Sonntag, 12. Oktober 2003

Verzetnitsch: "ÖGB wird ÖBB-Reform nicht zustimmen"

  • VfGH-Spruch zur Hauptverband-Reform: "Selbstverwaltung stärken"
  • AUA-Streik: Kontrahenden sollen "ernsthaft verhandeln"

In der ORF-Pressestunde äußerte sich Gewerkschaftsboss Verzetnitsch kritisch zur aktuellen politischen Lage. Die Pensionsreform sei demnach eine "rasche Geldbeschaffungsaktion" der Bundesregierung. Bei der ÖBB-Reform kritisierte er, dass die Politik nicht über nötige Veränderungen verhandeln wolle. Bezüglich der AUA sagte er, dass Belegschaft und Management rasch sinnvolle Gespräche führen sollen.

Nach der Aufhebung der Hauptverbands-Reform der Sozialversicherungsträger durch den Verfassungsgerichtshof müsse "möglichst rasch" gehandelt werden, so Verzetnitsch. Er will die Selbstverwaltung wieder stärken und klare Entscheidungsstrukturen schaffen. Verzetnitsch bekräftigte das Ziel, dass die von der Regierung beschlossene Pensionsreform wieder abgeschafft wird.

Der umstrittenen ÖBB-Reform in der vorliegenden Form werde der ÖGB nicht zustimmen. Die Gewerkschaft werde nur dann zustimmen, wenn "ein anderes Paket" vorgelegt wird, das nicht ausschließlich auf Lohnkürzungen abzielt.
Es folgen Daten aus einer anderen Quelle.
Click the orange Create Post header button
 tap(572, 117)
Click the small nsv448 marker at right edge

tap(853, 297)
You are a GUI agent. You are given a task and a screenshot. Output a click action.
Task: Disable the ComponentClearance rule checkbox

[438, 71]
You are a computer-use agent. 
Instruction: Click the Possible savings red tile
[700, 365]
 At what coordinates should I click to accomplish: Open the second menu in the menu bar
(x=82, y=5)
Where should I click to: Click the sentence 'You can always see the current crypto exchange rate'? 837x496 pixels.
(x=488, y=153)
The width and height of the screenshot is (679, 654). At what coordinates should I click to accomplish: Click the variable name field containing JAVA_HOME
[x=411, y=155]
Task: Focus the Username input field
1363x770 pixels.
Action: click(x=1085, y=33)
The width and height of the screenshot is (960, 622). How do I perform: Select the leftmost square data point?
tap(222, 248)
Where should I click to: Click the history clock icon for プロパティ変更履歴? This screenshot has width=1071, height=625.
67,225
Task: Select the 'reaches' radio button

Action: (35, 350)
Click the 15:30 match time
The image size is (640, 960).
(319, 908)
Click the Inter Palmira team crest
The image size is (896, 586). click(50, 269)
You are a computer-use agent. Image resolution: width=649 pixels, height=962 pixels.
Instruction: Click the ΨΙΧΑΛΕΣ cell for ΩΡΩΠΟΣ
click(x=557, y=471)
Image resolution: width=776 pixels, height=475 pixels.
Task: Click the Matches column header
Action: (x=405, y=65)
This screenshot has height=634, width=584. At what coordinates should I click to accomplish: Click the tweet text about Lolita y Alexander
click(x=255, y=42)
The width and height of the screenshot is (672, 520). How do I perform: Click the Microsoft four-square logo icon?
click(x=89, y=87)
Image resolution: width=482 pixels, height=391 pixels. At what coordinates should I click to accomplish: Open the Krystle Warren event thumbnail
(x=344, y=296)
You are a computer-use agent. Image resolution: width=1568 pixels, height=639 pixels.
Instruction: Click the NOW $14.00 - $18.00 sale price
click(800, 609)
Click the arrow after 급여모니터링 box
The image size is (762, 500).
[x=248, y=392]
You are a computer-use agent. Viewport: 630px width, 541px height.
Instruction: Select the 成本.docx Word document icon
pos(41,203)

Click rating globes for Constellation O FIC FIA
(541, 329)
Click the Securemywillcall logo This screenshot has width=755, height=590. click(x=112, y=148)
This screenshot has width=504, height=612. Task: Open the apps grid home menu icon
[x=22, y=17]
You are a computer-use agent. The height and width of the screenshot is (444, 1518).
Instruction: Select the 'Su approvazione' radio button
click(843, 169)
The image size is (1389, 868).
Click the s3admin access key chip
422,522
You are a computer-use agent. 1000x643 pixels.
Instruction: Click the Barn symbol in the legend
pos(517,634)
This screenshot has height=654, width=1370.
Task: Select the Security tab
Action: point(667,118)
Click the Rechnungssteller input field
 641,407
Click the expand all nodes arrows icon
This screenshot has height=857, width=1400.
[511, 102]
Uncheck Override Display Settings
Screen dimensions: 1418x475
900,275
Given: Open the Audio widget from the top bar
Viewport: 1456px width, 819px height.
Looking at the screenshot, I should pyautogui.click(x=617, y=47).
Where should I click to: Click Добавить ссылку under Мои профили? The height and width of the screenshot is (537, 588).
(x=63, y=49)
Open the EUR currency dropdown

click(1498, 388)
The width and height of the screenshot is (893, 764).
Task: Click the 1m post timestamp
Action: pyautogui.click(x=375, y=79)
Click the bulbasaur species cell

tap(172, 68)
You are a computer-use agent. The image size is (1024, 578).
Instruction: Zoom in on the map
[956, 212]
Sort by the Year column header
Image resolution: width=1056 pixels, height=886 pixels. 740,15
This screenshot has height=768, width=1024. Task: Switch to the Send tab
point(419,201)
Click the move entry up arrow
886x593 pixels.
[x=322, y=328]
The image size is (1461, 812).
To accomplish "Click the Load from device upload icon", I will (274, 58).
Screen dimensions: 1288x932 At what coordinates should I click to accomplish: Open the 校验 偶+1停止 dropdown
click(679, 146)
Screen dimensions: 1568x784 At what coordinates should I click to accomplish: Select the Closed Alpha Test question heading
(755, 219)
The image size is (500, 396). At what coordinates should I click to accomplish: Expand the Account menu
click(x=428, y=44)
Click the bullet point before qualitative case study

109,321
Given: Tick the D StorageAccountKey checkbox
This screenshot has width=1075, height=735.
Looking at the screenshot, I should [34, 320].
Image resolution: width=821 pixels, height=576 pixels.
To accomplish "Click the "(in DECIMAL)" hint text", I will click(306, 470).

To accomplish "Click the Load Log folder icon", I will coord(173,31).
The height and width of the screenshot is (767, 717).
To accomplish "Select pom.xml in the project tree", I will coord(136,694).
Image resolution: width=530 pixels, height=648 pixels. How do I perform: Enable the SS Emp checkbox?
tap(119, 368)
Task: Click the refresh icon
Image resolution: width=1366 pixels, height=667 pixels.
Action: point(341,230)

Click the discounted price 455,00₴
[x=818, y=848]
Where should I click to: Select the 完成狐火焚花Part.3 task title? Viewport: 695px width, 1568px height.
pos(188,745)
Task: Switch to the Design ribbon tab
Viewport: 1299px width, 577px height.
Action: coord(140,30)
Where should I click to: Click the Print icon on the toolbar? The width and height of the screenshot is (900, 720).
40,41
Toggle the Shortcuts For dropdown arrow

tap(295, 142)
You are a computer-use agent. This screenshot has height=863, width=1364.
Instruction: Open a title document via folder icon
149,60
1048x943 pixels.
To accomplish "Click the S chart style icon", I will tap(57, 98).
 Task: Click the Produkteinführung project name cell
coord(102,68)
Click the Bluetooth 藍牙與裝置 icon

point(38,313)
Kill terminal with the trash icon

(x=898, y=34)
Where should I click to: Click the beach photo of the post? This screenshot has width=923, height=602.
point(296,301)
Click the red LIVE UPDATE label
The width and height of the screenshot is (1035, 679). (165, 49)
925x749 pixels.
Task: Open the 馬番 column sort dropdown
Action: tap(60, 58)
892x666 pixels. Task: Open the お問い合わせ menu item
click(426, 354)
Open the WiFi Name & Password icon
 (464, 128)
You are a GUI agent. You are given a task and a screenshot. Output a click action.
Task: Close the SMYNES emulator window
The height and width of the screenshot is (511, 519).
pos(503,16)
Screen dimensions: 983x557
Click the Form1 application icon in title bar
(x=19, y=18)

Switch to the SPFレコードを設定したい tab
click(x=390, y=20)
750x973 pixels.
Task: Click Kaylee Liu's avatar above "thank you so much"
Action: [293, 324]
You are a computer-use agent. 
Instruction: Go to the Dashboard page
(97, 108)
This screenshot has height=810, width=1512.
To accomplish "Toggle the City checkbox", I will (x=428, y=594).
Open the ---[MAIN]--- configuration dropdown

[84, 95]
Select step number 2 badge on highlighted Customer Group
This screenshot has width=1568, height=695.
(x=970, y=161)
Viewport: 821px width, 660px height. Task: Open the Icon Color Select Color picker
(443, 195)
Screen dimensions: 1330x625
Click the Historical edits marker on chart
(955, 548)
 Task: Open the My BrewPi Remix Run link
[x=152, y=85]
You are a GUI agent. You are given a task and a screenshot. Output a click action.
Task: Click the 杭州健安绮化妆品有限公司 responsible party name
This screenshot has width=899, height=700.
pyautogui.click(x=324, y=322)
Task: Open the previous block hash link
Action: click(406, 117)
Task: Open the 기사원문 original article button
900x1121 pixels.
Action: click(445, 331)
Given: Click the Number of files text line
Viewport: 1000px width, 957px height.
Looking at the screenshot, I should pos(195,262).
Ein Projekt der Gewerkschaft sei es, angesichts der neuen Arbeitsformen, das gesamte Arbeitsrecht neu zu definieren. Dabei solle der Arbeitnehmerbegriff gestärkt werden.

Im Streit um die Kosteneinsparungen bei der Austrian Airlines plädiert Verzetnitsch für baldige Verhandlungen zwischen Belegschaft und Management. Die Kontrahenten sollten an den Verhandlungstisch zurückkehren und "ernsthafte Verhandlungen" führen.

Diktate seitens des Managements lehnt er ab. Wenn aber ein Streik unvermeidlich sei, solle man ihn auch führen, so Verzetnitsch weiter.